Results
Our pitch shifter was able to change the pitch of the input audio signal quite accurately. When speaking into the microphone, the voice was played back with the modified pitch with no noticeable delay. The result of humming a sine wave into the microphone is shown below. The input signal is the top waveform and the output is the bottom waveform.
Figure 8: Pitch shifting up by a factor of 2
Figure 9: Pitch shifting down by a factor of 2
Our technique does introduce some artifacts, which can be seen in the pictures above. These result from the discontinuities created by mirroring/truncating the signal during time stretching. These artifacts were reduced somewhat by our 3 point averaging filter, but they still compromised the quality of our output. The percent error for each shift is shown below:
Shift Factor |
Input Frequency |
Expected Frequency |
Measured Frequency |
Percent Error |
None |
318 Hz |
318 Hz |
321 Hz |
0.94% |
2x increase |
345 Hz |
690 Hz |
710 Hz |
2.90% |
4x increase |
320 Hz |
1280 Hz |
1270 Hz |
0.78% |
2x decrease |
318 Hz |
159 Hz |
137 Hz |
13.8% |
4x decrease |
561 Hz |
140 Hz |
182 Hz |
30.0% |
From the table it is obvious that performance is much worse when downshifting. This is caused by our time stretching algorithm, which truncates the input blocks when we are shifting down. Oftentimes, this results in a loss of data and discontinuities in the output. Because no data is lost when repeating an input block, performance is better for upshifting.
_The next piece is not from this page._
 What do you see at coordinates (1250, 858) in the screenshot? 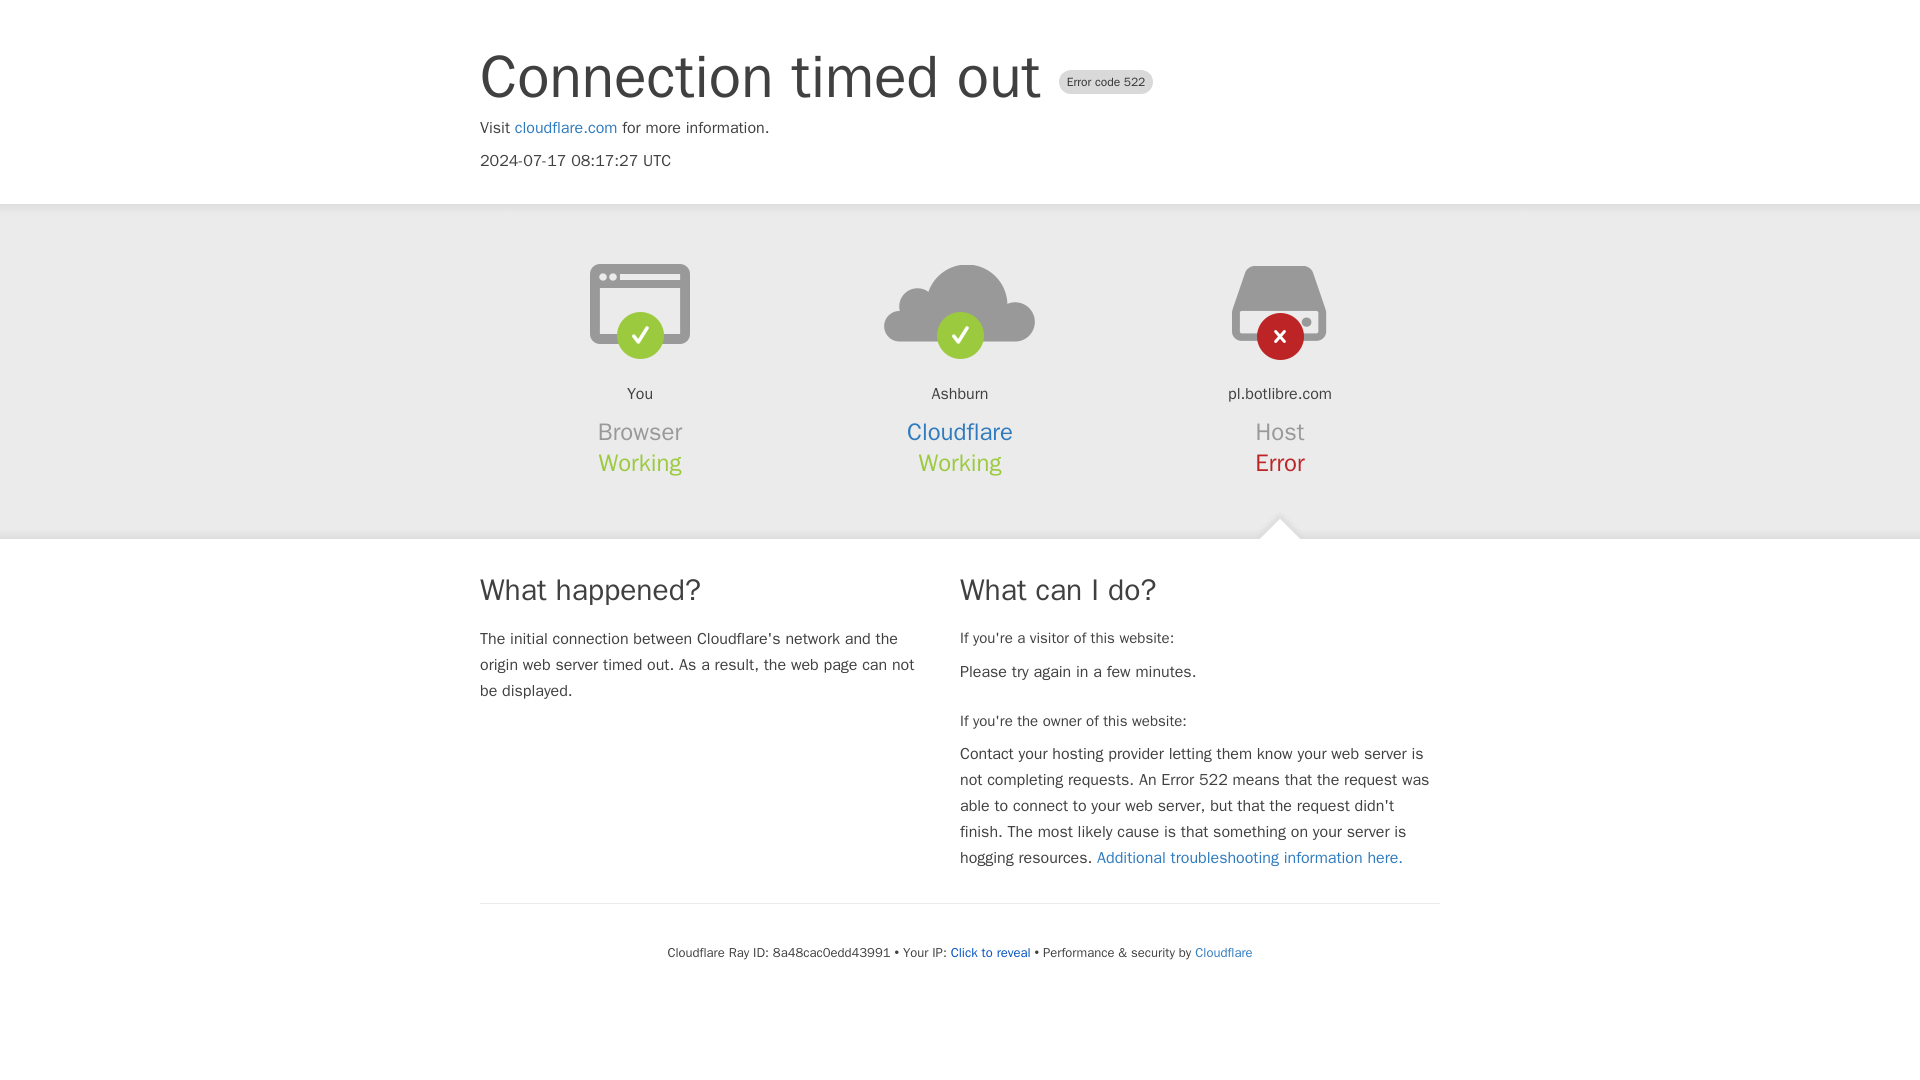
I see `Additional troubleshooting information here.` at bounding box center [1250, 858].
Note that since it was difficult to measure the exact frequency using the oscilloscope, the percent error might be significantly different with each trial.
Our pitch shifter is easy to use. The user only has to toggle 3 switches to change the shift factor. The hardware takes care of the rest.
Conclusions
Overall, we are pleased with the results of our project. We are able to pitch shift a stream of audio data from the microphone and play it back at a fairly high quality, especially when upshifting. Pitch shifting in real time is inherently difficult because of the timing contraints and computational limitations. Initially, we attempted to fully implement the time stretching algorithm detailed in the "Theory" section, which is also explained in DAFX: Digital Audio Effects. As we progressed, we felt that we would be unable to successfully use this algorithm and instead decided to use our own simplified version. While using this algorithm is not ideal, we made a lot more progress once it was implemented. Time stretching the signal proved to be the biggest challenge by far.
There are a few improvements that we would've liked to make if we had more time. Allowing the user to shift by finer amounts instead of just powers of two would've been nice, and we could have also created a better user interface to support this. Also, we could've spent more time trying to eliminate some of the artifacts introduced by our time stretching technique.
We learned a great deal about audio processing techniques and the difficulties of performing DSP in real time. In particular, the fact that we were using strictly hardware made performing complex mathematical calculations difficult. We were often forced to compromise and use "tricks" to process the audio signal in real time. There is of course room for improvement, as it would likely be possible to implement the original time stretching algorithm by optimizing it for use on an FPGA. This algorithm can be performed easily in MATLAB, but does not translate well to Verilog. Lastly, the frequency domain approach could also be taken, but this is again quite complex.